Généralement, les compagnies de soldats viennent pour des séjours de quatre mois à Kedumim, tandis que certains manifestants participent depuis des années et utilisent leur plus grande expérience à leur avantage.

"Ils peuvent se tenir derrière une poubelle parce qu’ils savent que nous n’avons pas le droit de tirer au-dessus du genou", explique l’officier de réserve. "Le soldat se sent humilié. Il est envoyé pour perdre.
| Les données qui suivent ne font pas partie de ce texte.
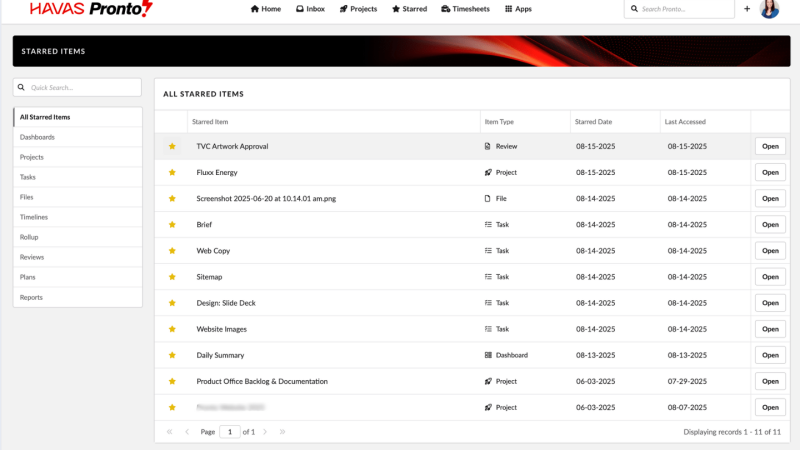800x450 pixels.
Task: Click the next page arrow in pagination
Action: click(265, 432)
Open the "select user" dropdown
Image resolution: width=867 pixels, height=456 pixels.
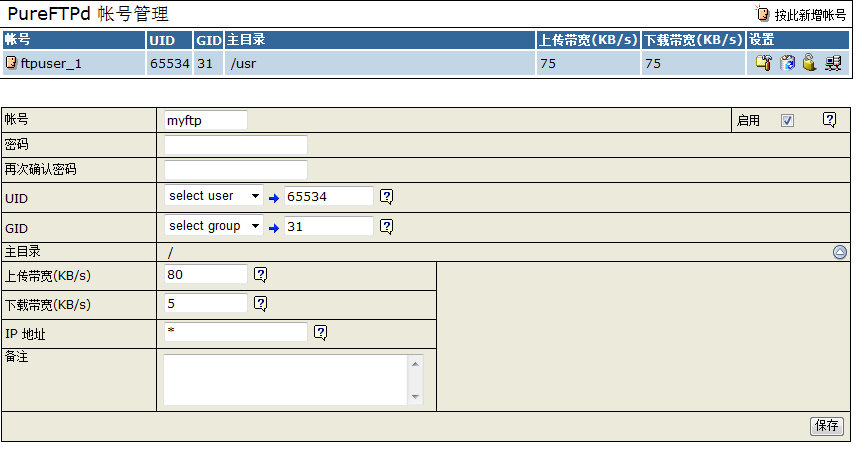214,197
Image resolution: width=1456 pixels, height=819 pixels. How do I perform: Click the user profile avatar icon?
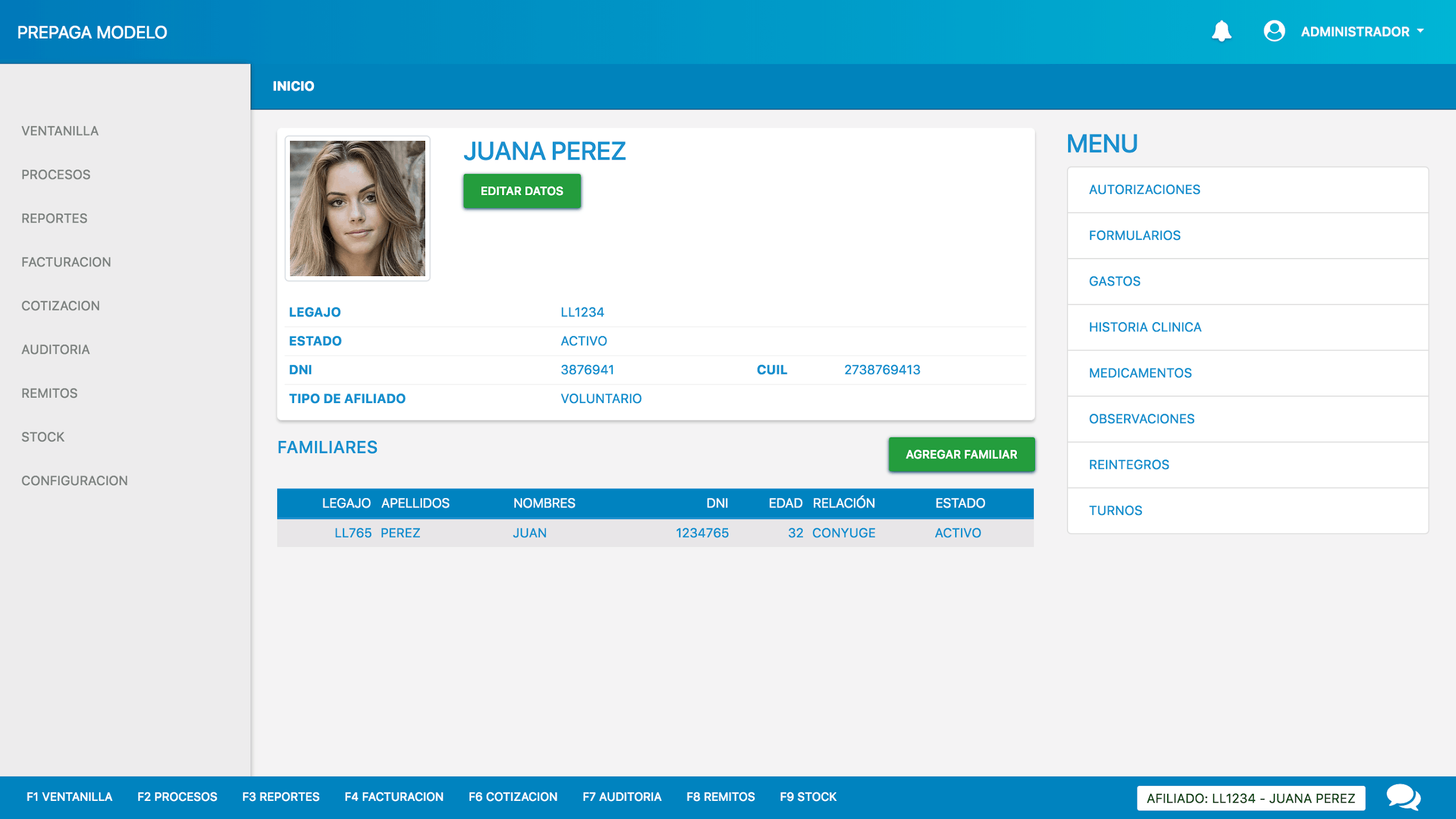(x=1274, y=31)
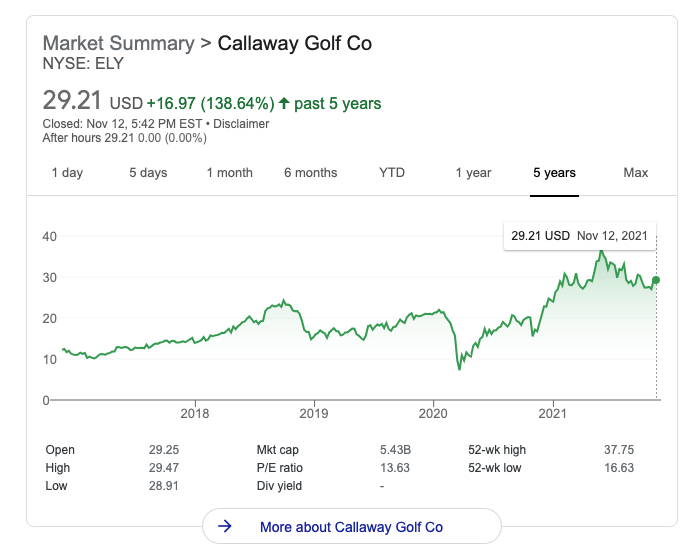Select the 5 years tab
The image size is (698, 557).
click(554, 173)
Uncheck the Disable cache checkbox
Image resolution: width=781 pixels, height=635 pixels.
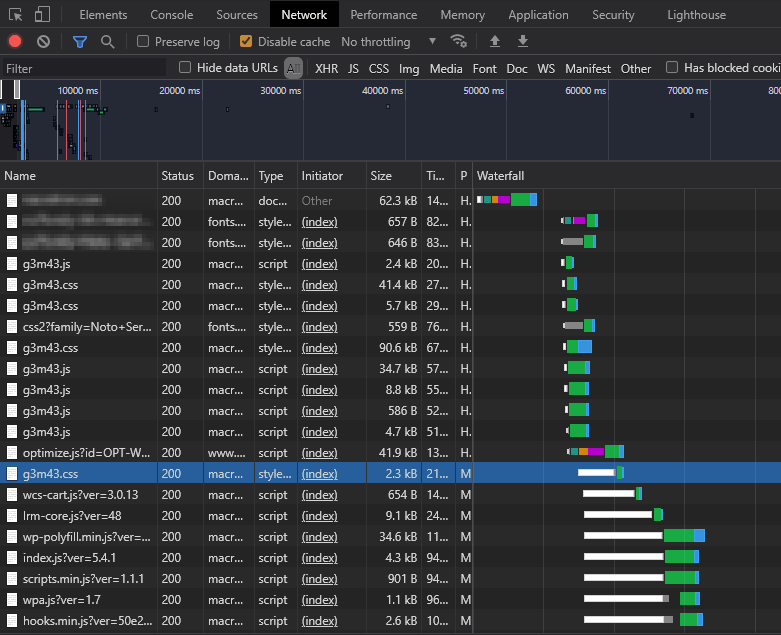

Il a le choix entre être blessé par une pierre ou avoir des ennuis pour avoir blessé un Arabe."

Pour mettre fin aux embouteillages, le maire Dorani suggère de construire une nouvelle route qui raccourcirait le temps de trajet des habitants de Kafr Qaddum vers Naplouse ; les habitants n’auraient même pas besoin d’être consultés, selon lui : "Dès que vous créez une alternative, ils l’utilisent", dit-il, ajoutant qu’il a présenté des plans à l’armée, mais que rien n’en est ressorti.

De retour au village, Shteiwi souligne que les habitants de Kafr Qaddum ne renonceront pas à ce qu’ils considèrent comme leur droit historique d’utiliser la route, et que la résistance se poursuivra aussi longtemps qu’il le faudra. D’ici là, de la fumée noire s’élèvera au-dessus du village chaque vendredi.